* **Task to carry out**: Restate, word for word, every line of the data.

* **Dataset excerpts**:
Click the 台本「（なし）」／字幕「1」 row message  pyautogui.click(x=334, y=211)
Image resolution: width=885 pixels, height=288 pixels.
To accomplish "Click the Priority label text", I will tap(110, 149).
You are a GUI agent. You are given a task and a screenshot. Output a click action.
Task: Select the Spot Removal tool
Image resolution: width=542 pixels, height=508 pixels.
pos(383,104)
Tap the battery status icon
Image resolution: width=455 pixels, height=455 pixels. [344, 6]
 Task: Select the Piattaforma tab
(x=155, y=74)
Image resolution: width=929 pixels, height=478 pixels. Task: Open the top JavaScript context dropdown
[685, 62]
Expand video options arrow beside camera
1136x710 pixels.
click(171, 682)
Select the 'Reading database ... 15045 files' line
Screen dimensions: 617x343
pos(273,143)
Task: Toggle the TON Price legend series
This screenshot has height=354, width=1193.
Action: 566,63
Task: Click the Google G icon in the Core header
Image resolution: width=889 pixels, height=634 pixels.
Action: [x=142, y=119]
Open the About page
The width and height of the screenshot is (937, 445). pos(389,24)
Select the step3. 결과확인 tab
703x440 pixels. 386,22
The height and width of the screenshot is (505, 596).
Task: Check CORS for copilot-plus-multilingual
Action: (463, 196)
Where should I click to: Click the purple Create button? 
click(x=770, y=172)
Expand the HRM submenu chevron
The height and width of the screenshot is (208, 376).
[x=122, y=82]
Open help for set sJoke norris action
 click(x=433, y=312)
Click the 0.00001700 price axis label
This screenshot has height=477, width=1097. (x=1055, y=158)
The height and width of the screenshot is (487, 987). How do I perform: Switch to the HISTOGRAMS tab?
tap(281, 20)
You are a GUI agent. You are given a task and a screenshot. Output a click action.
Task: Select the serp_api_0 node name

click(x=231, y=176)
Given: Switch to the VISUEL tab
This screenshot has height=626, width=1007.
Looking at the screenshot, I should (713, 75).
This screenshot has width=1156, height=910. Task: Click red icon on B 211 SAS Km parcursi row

* **Response to this exercise**:
Click the 台本「（なし）」／字幕「1」 row message  pyautogui.click(x=334, y=211)
Image resolution: width=885 pixels, height=288 pixels.
To accomplish "Click the Priority label text", I will tap(110, 149).
You are a GUI agent. You are given a task and a screenshot. Output a click action.
Task: Select the Spot Removal tool
Image resolution: width=542 pixels, height=508 pixels.
pos(383,104)
Tap the battery status icon
Image resolution: width=455 pixels, height=455 pixels. [344, 6]
 Task: Select the Piattaforma tab
(x=155, y=74)
Image resolution: width=929 pixels, height=478 pixels. Task: Open the top JavaScript context dropdown
[685, 62]
Expand video options arrow beside camera
1136x710 pixels.
click(171, 682)
Select the 'Reading database ... 15045 files' line
Screen dimensions: 617x343
pos(273,143)
Task: Toggle the TON Price legend series
This screenshot has height=354, width=1193.
Action: 566,63
Task: Click the Google G icon in the Core header
Image resolution: width=889 pixels, height=634 pixels.
Action: [x=142, y=119]
Open the About page
The width and height of the screenshot is (937, 445). pos(389,24)
Select the step3. 결과확인 tab
703x440 pixels. 386,22
The height and width of the screenshot is (505, 596).
Task: Check CORS for copilot-plus-multilingual
Action: (463, 196)
Where should I click to: Click the purple Create button? 
click(x=770, y=172)
Expand the HRM submenu chevron
The height and width of the screenshot is (208, 376).
[x=122, y=82]
Open help for set sJoke norris action
 click(x=433, y=312)
Click the 0.00001700 price axis label
This screenshot has height=477, width=1097. (x=1055, y=158)
The height and width of the screenshot is (487, 987). How do I perform: Switch to the HISTOGRAMS tab?
tap(281, 20)
You are a GUI agent. You are given a task and a screenshot. Output a click action.
Task: Select the serp_api_0 node name

click(x=231, y=176)
Given: Switch to the VISUEL tab
This screenshot has height=626, width=1007.
Looking at the screenshot, I should (713, 75).
This screenshot has width=1156, height=910. Task: Click red icon on B 211 SAS Km parcursi row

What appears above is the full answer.